An unusual mapping of psychic clairvoyance onto the standard practices of psychotherapy.
“Each chakra in the body holds particular pictures and beliefs,” writes Feinbloom (Unwinding the Soul, 2005), referring to the Eastern mystical belief in the energy centers located at various points in the human body. An exploration of chakras leads to her discussion of “Psychic Psychotherapy,” which she calls a new approach to working out “the tangles, cords, holes, and connections to past events that have imprisoned the primary creative expressions of the client.” Her program will likely provoke skepticism in some readers, as it relies on making her patients aware of previously unknown psychic abilities, such as “clairvoyance, telepathy, and clairsentience.” In laying out this schema, Feinbloom examines traditional Sanskrit elaborations of chakras, explaining each in detail (“[c]ompassion is an essential quality of the fourth chakra.

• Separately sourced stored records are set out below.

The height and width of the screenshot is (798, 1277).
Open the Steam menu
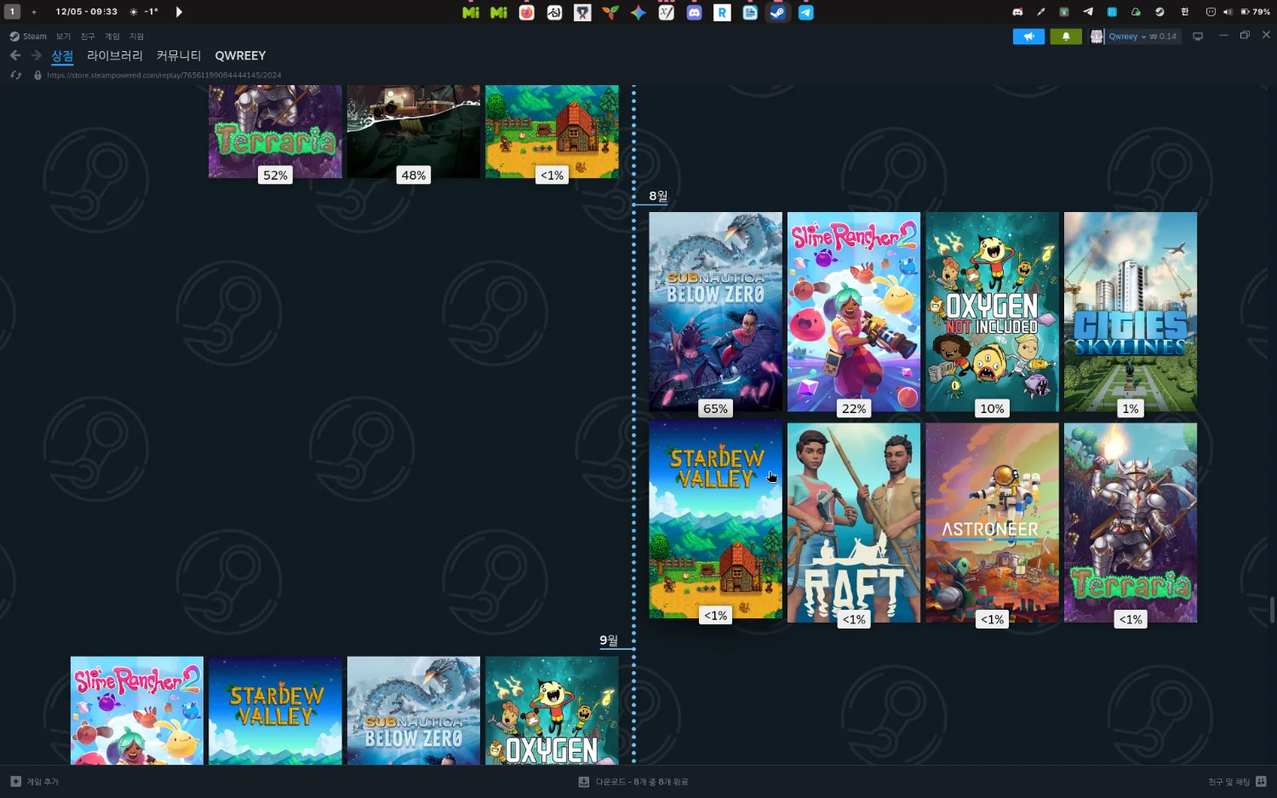point(28,37)
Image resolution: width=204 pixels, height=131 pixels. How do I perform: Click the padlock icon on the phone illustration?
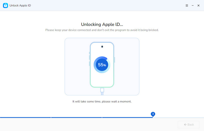pyautogui.click(x=102, y=47)
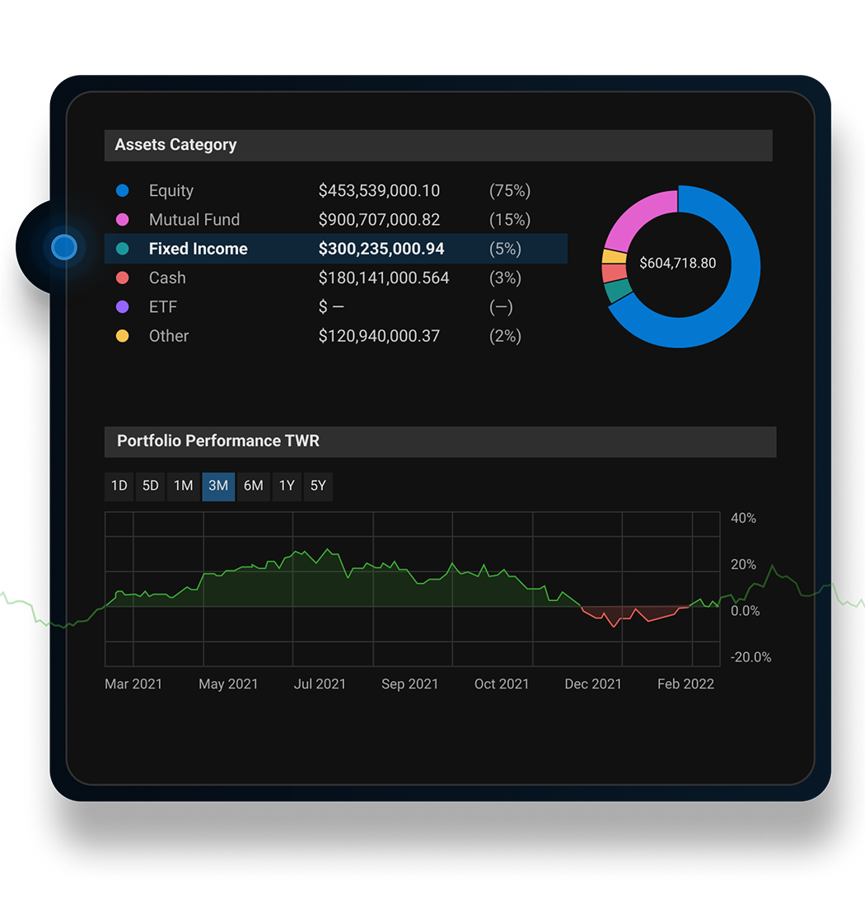Open details for the Fixed Income highlighted row
This screenshot has width=865, height=914.
(330, 249)
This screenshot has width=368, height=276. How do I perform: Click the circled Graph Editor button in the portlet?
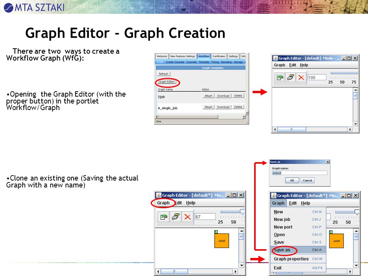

In this we can see one another as children of God”). She then offers interviews and conversations with her own clients, as well as citations from psychic literature. The patient sessions lend a human face to several of her belief systems, which can be fairly complex, and they help to ground speculations in fact. As readers find out what the patients are feeling in their own words, Feinbloom fleshes out her own thoughts on not only psychic healing, but also physical healing: “There are [physical] addictions that we know of,” she writes, “such as drugs, alcohol, and coffee, and there are emotional and energetic addictions as well.” Her interconnected spiritual/psychotherapeutic approach revolves around the contention that her clients possess a much greater array of resources to combat their fears and addictions than they suspect. That belief gives a strong element of optimism to chapters that might otherwise feel insular or unrealistic.
A challenging, highly unconventional approach to psychotherapy.